EXERCISE DESCRIPTION:
Beneath this instruction is a listing. Transcribe from it only the stretch from the line with "Click the 姓名 text input field" through the line with "This screenshot has width=645, height=494.", both end lines included, exactly as written.

AVAILABLE DATA:
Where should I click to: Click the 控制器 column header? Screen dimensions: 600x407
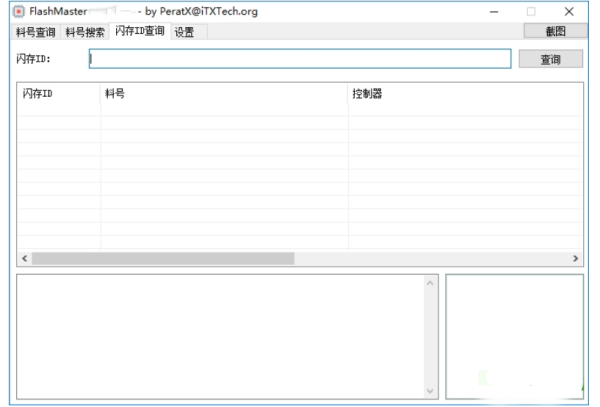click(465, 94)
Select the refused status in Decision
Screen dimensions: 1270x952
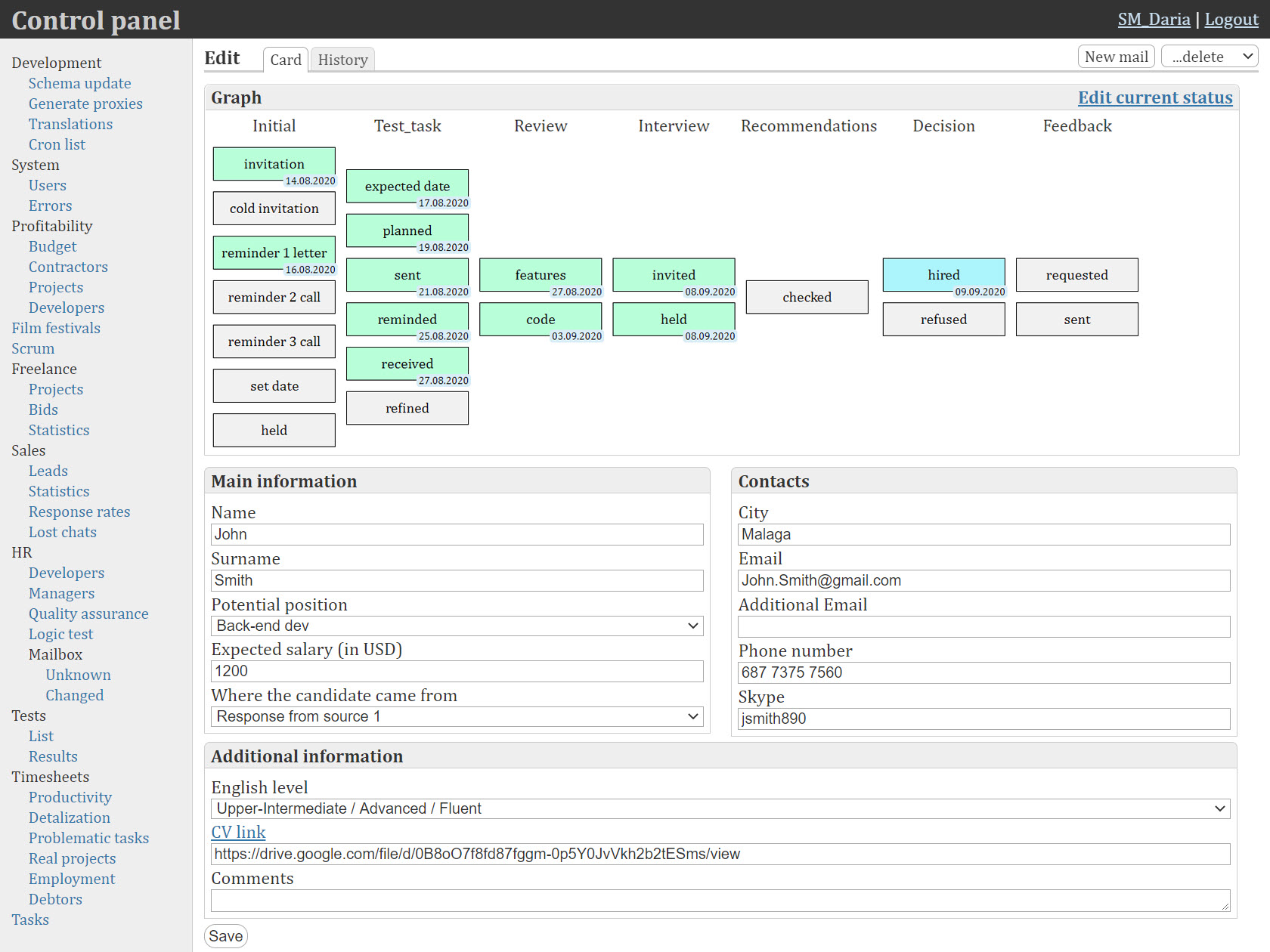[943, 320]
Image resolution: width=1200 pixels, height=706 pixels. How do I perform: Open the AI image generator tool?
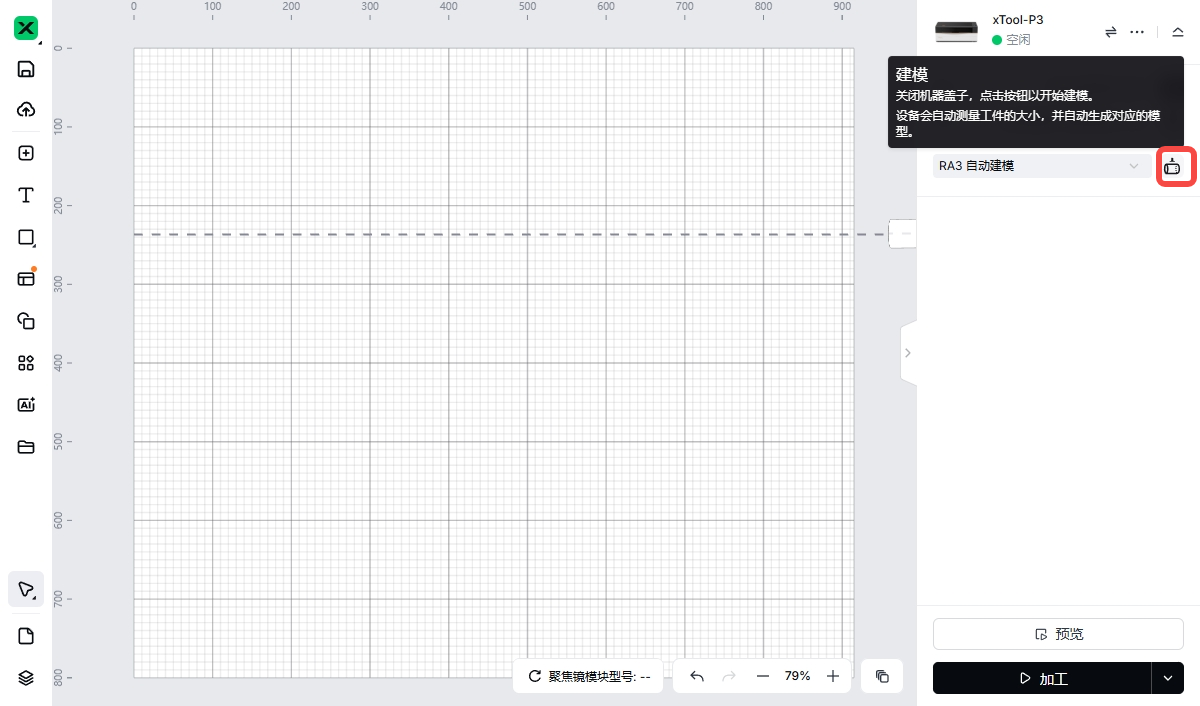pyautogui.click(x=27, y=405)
...
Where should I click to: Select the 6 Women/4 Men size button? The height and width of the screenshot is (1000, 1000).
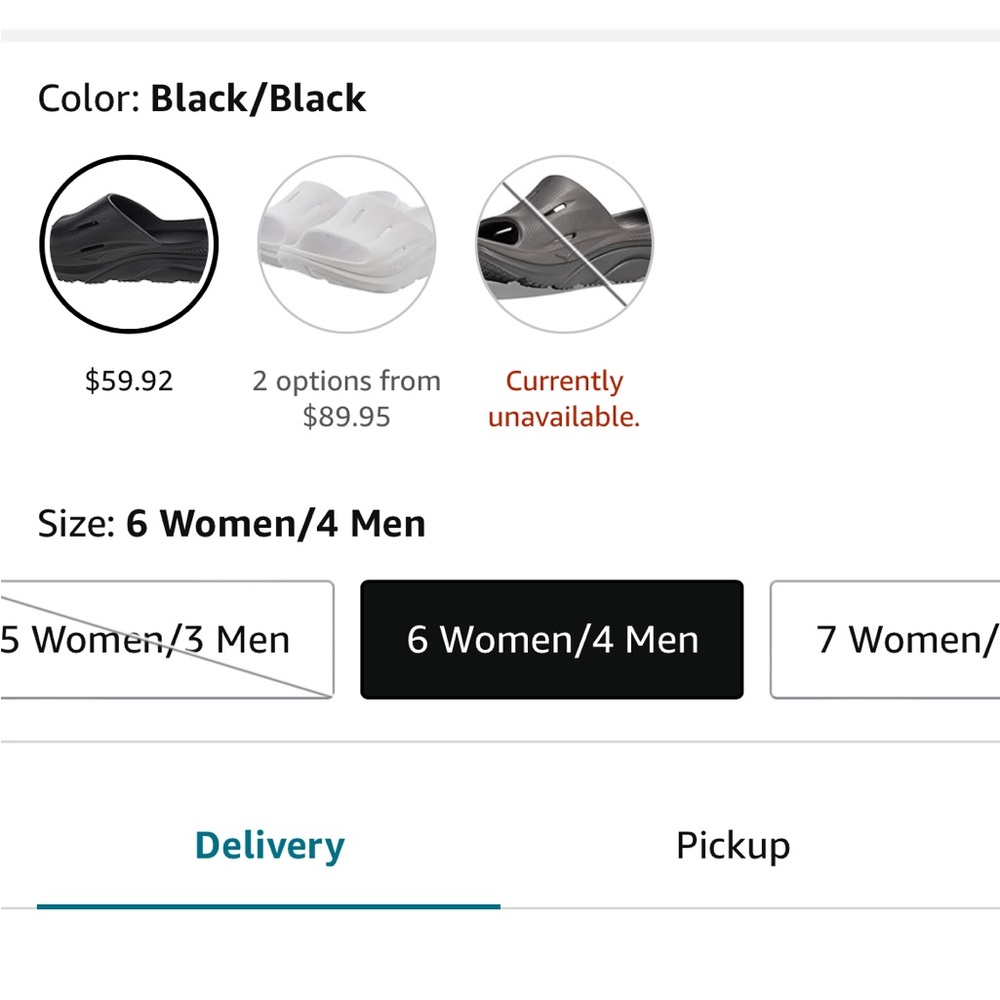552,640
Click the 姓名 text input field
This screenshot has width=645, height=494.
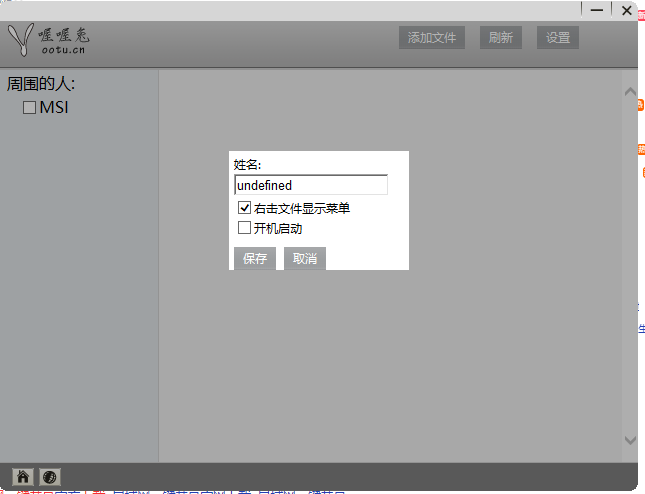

RESPONSE TO THIS TASK:
Click the 姓名 text input field
This screenshot has width=645, height=494.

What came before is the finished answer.